**WORK TO COMPLETE:**
Rewrite the data as a Markdown table with the columns "Row" and "Line", beginning at the line that contains "Screen dimensions: 1470x558" and continuing through the end of the data. Skip blank lines and leave out the pictures.

Extracted records

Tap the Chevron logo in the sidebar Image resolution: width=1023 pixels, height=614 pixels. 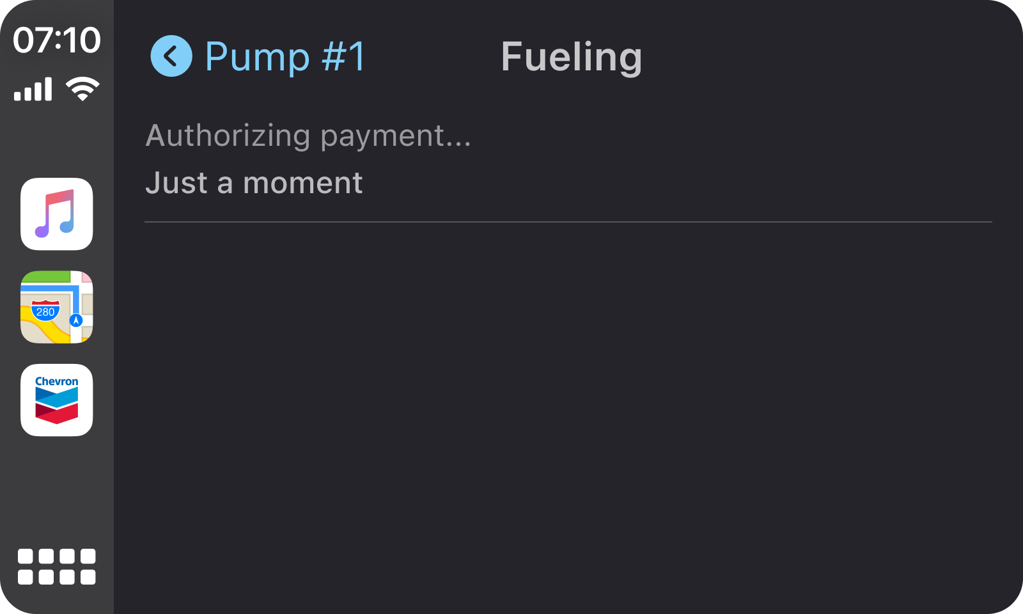click(x=57, y=400)
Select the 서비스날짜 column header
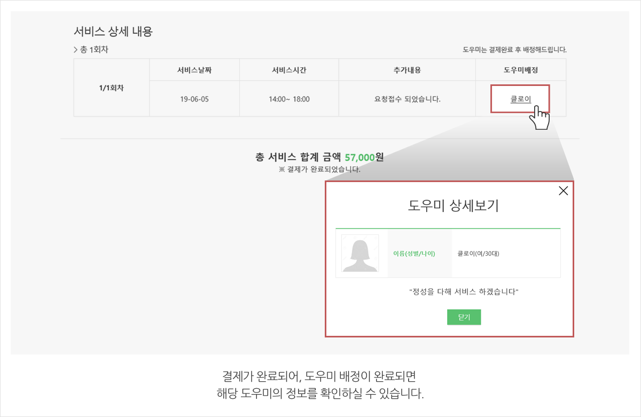Viewport: 641px width, 417px height. tap(194, 70)
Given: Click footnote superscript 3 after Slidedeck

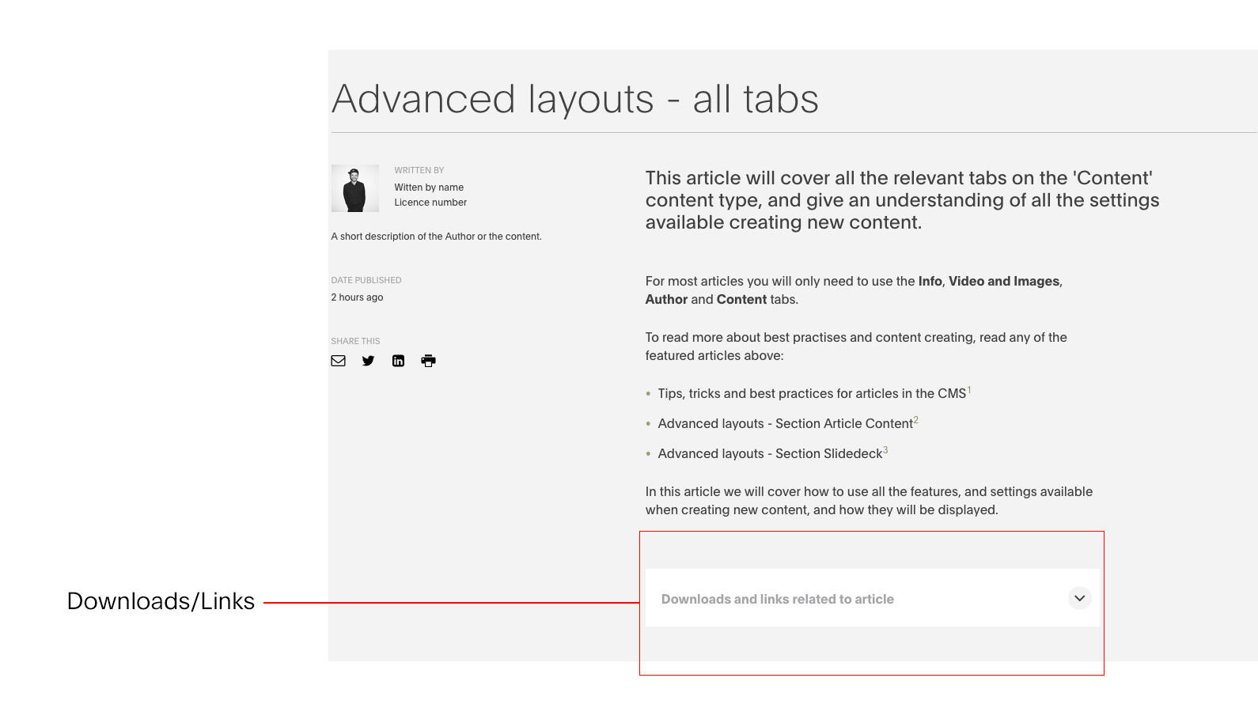Looking at the screenshot, I should (885, 450).
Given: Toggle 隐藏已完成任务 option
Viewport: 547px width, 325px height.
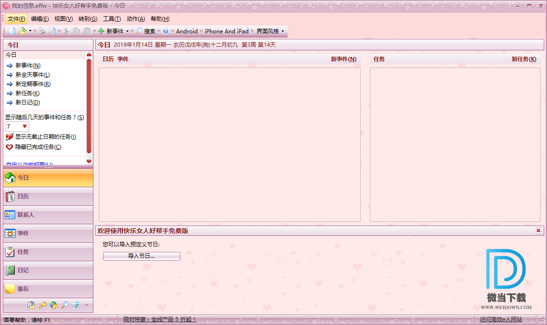Looking at the screenshot, I should tap(38, 147).
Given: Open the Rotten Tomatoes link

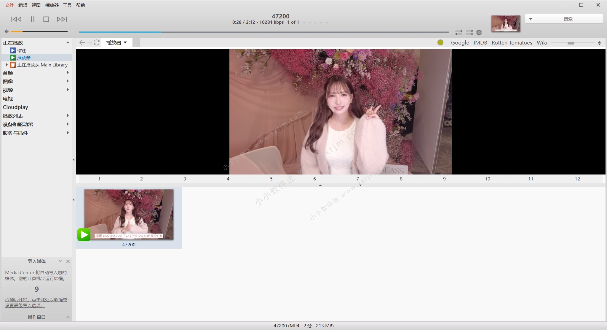Looking at the screenshot, I should tap(512, 42).
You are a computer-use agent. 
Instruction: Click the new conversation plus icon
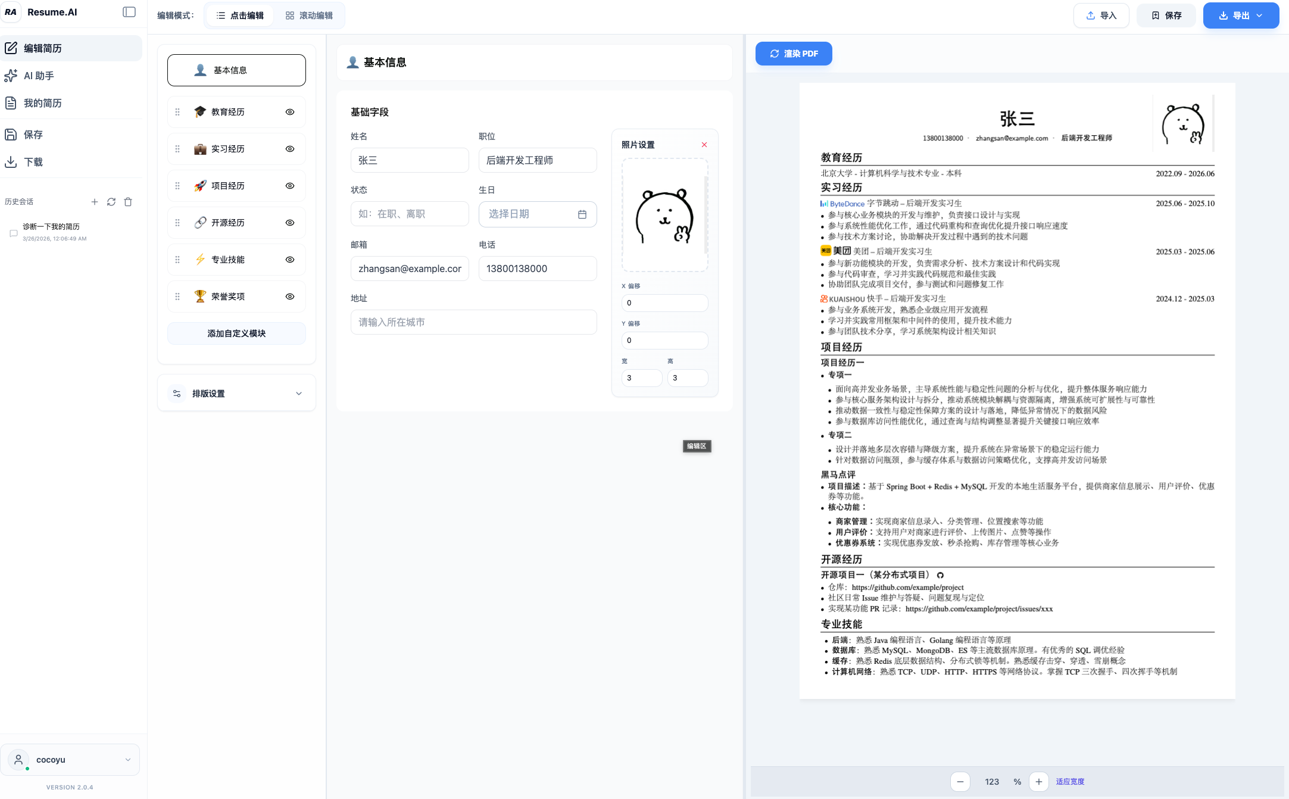click(x=95, y=202)
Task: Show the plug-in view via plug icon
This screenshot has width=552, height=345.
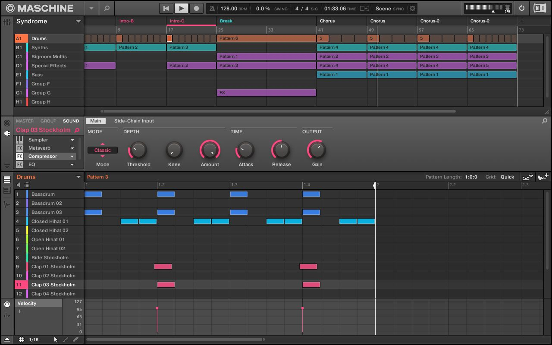Action: (7, 134)
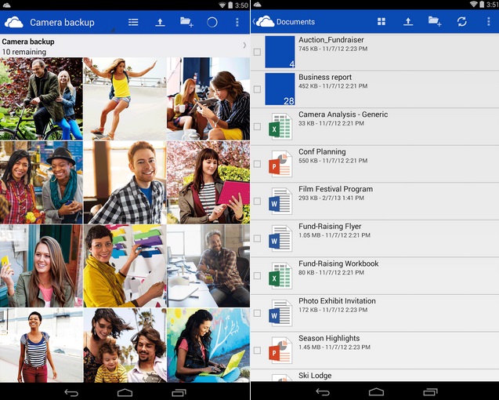Select checkbox for Camera Analysis - Generic
Viewport: 499px width, 400px height.
pos(257,126)
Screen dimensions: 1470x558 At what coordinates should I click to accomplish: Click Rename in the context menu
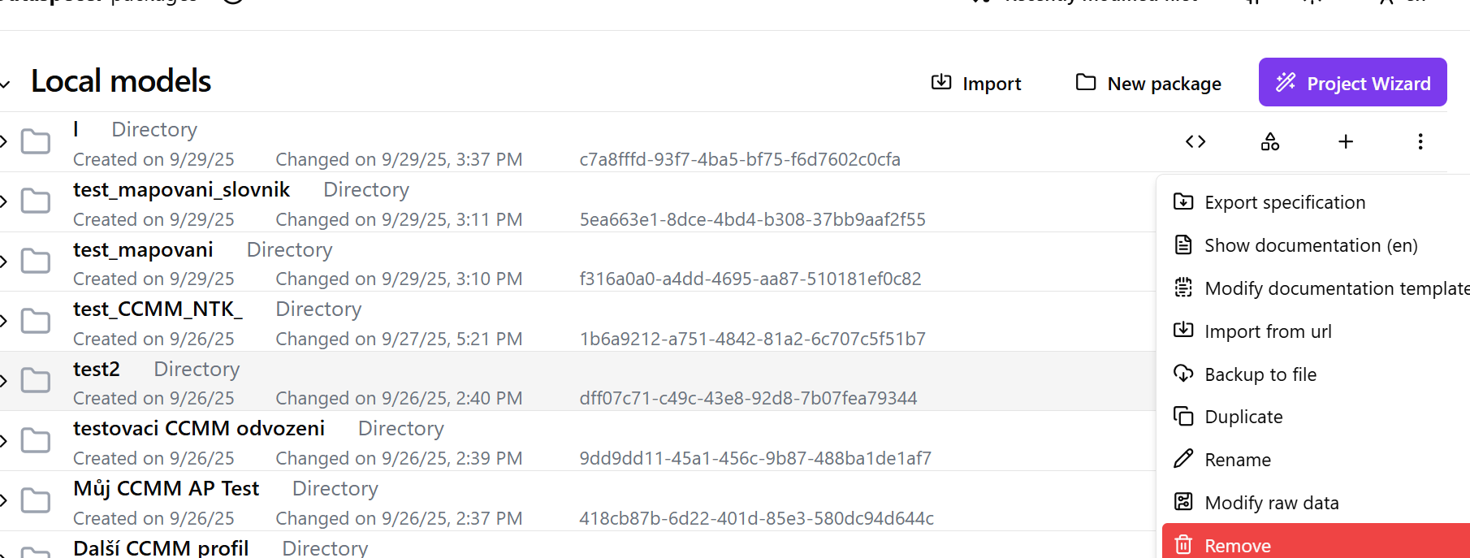tap(1237, 460)
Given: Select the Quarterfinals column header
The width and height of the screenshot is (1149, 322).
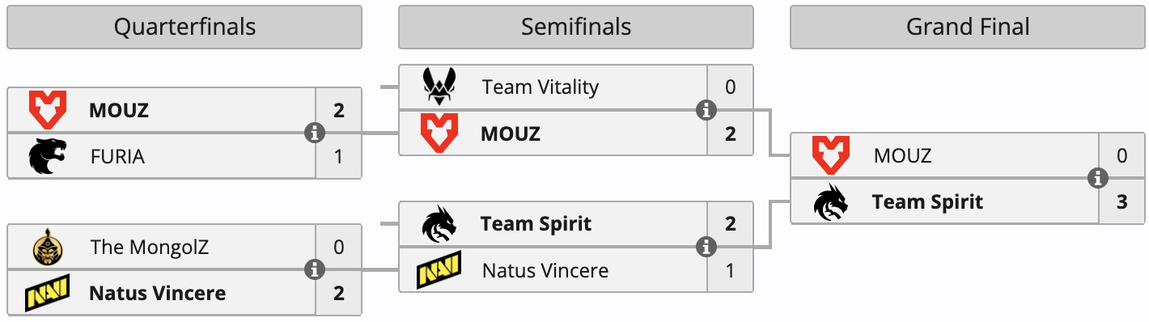Looking at the screenshot, I should point(184,28).
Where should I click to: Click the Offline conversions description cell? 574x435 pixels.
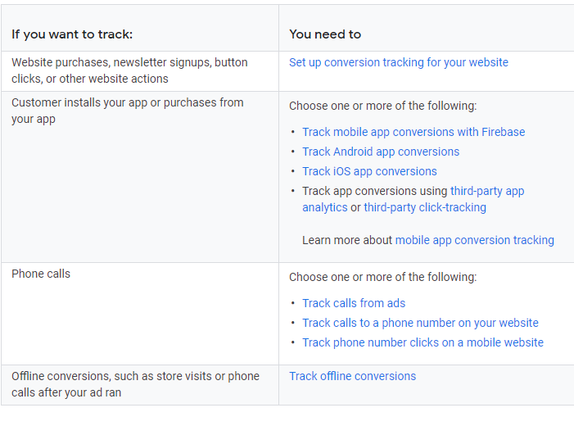click(135, 384)
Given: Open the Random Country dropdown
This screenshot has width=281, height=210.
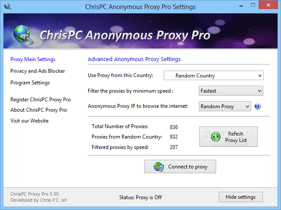Looking at the screenshot, I should click(214, 76).
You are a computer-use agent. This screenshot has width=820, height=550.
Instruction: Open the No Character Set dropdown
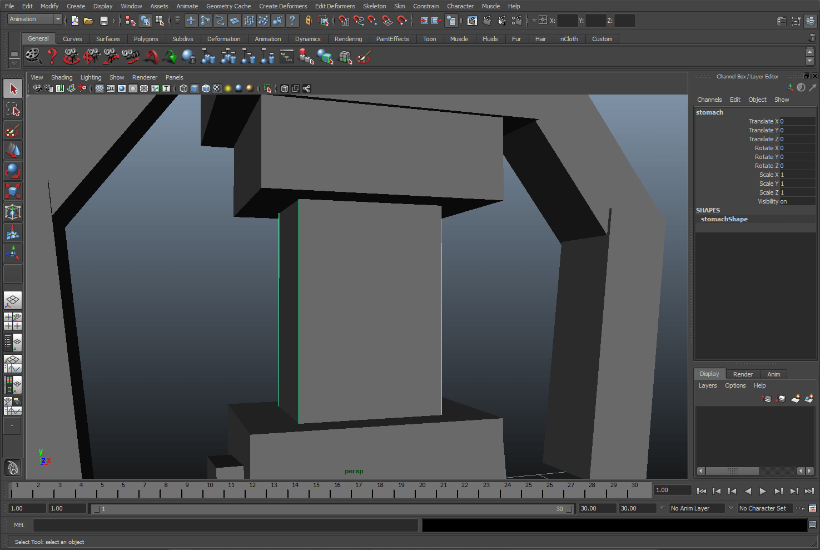click(765, 508)
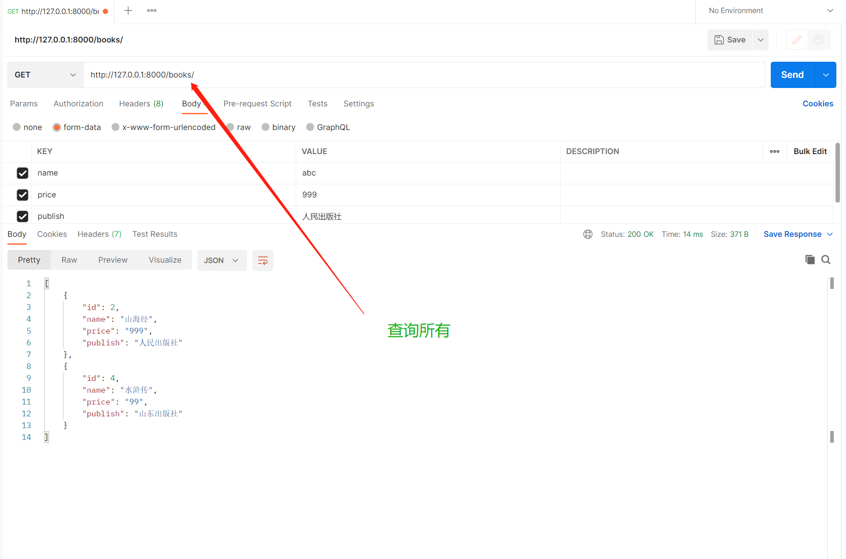The image size is (846, 559).
Task: Open the JSON format dropdown
Action: pyautogui.click(x=222, y=260)
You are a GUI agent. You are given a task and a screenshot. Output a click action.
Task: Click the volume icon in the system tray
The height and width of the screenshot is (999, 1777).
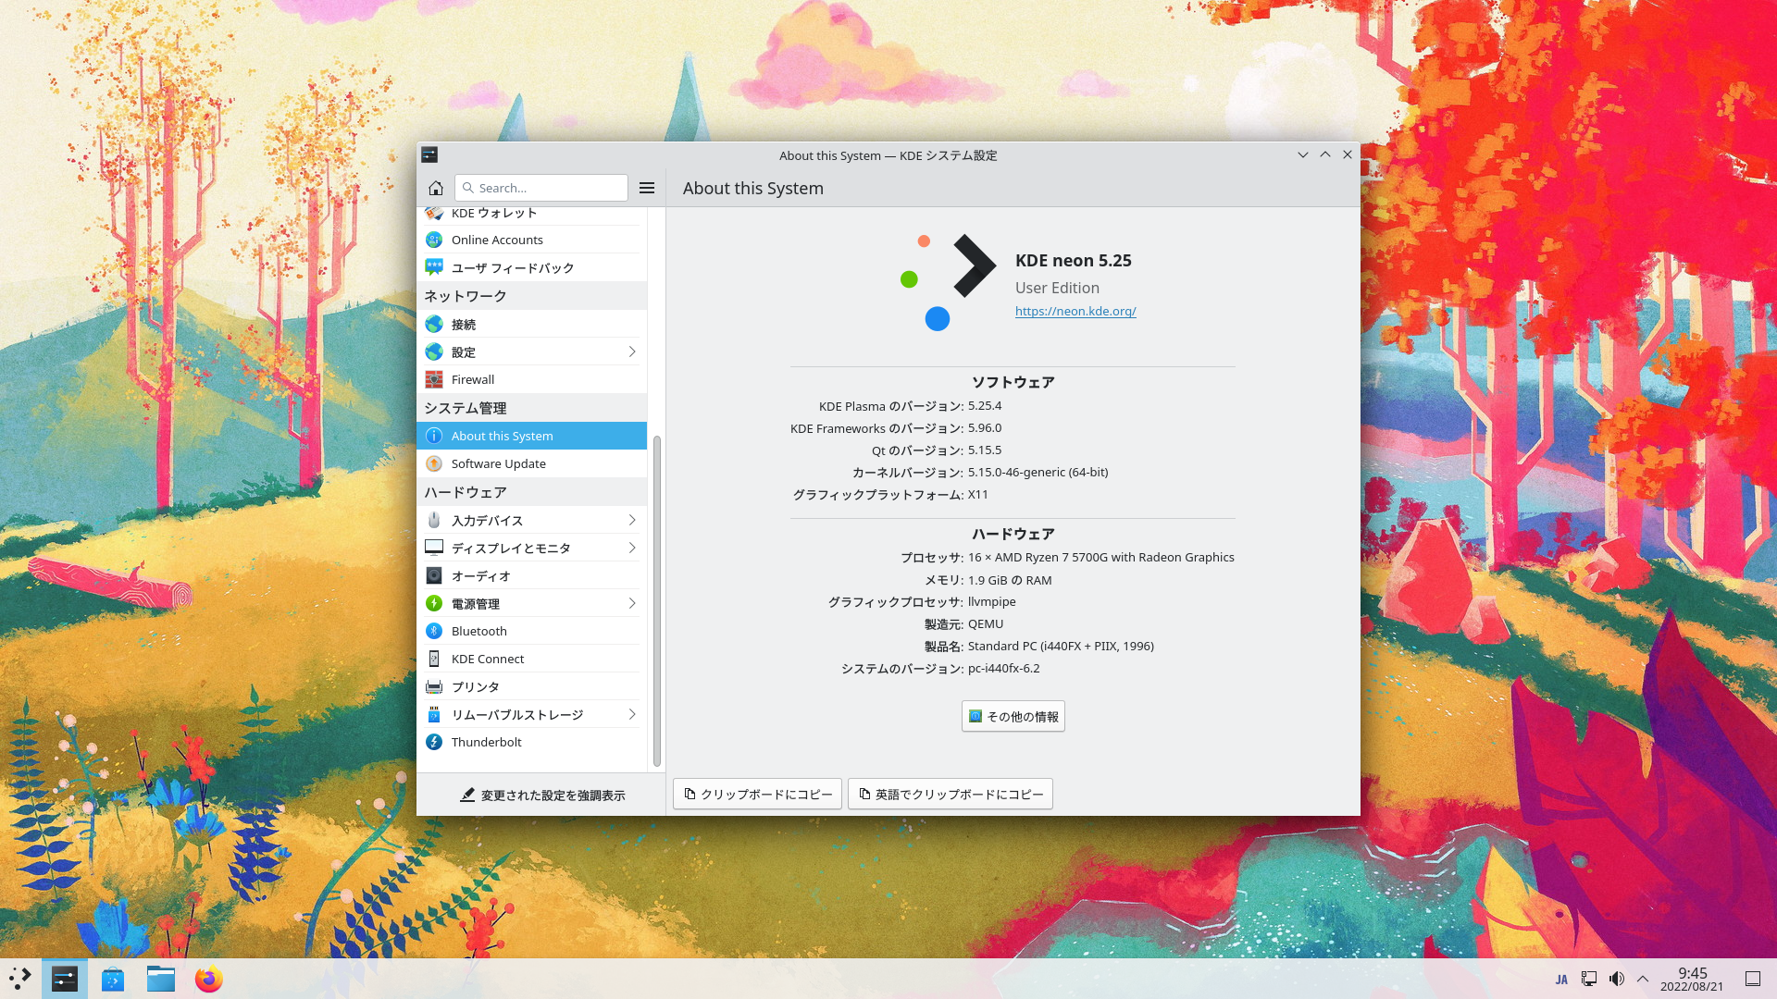click(x=1616, y=979)
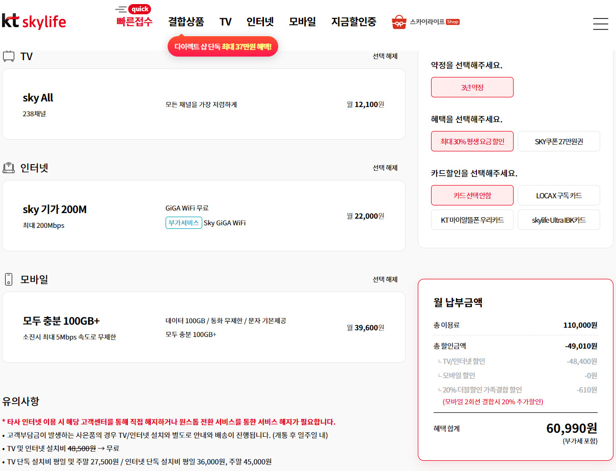
Task: Open the 지금할인중 menu
Action: point(354,22)
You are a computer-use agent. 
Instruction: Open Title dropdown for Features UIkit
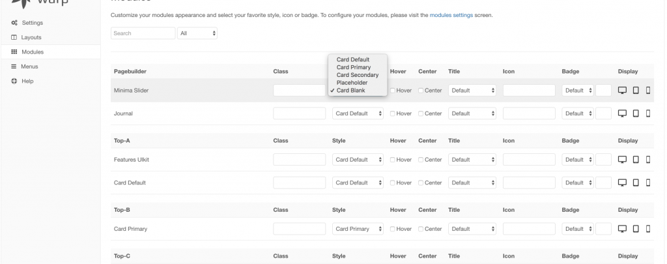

**THE REPLY:**
| Row | Line |
|---|---|
| 1 | Screen dimensions: 1470x558 At what coordinates should I click to accomplish: Click Rename in the context menu |
| 2 | tap(1237, 460) |
| 3 | Given: Select the Quarterfinals column header |
| 4 | The width and height of the screenshot is (1149, 322). |
| 5 | Looking at the screenshot, I should point(184,28). |
| 6 | Where should I click to: Click the Offline conversions description cell? 574x435 pixels. |
| 7 | click(135, 384) |
| 8 | Given: Open the Random Country dropdown |
| 9 | This screenshot has width=281, height=210. |
| 10 | Looking at the screenshot, I should click(214, 76). |
| 11 | You are a computer-use agent. This screenshot has width=820, height=550. |
| 12 | Instruction: Open the No Character Set dropdown |
| 13 | click(765, 508) |
| 14 | The image size is (846, 559). |
| 15 | Task: Open the JSON format dropdown |
| 16 | Action: pyautogui.click(x=222, y=260) |
| 17 | You are a GUI agent. You are given a task and a screenshot. Output a click action. |
| 18 | Task: Click the volume icon in the system tray |
| 19 | The height and width of the screenshot is (999, 1777). |
| 20 | click(x=1616, y=979) |
| 21 | Task: Open the 지금할인중 menu |
| 22 | Action: point(354,22) |
| 23 | You are a computer-use agent.  |
| 24 | Instruction: Open Title dropdown for Features UIkit |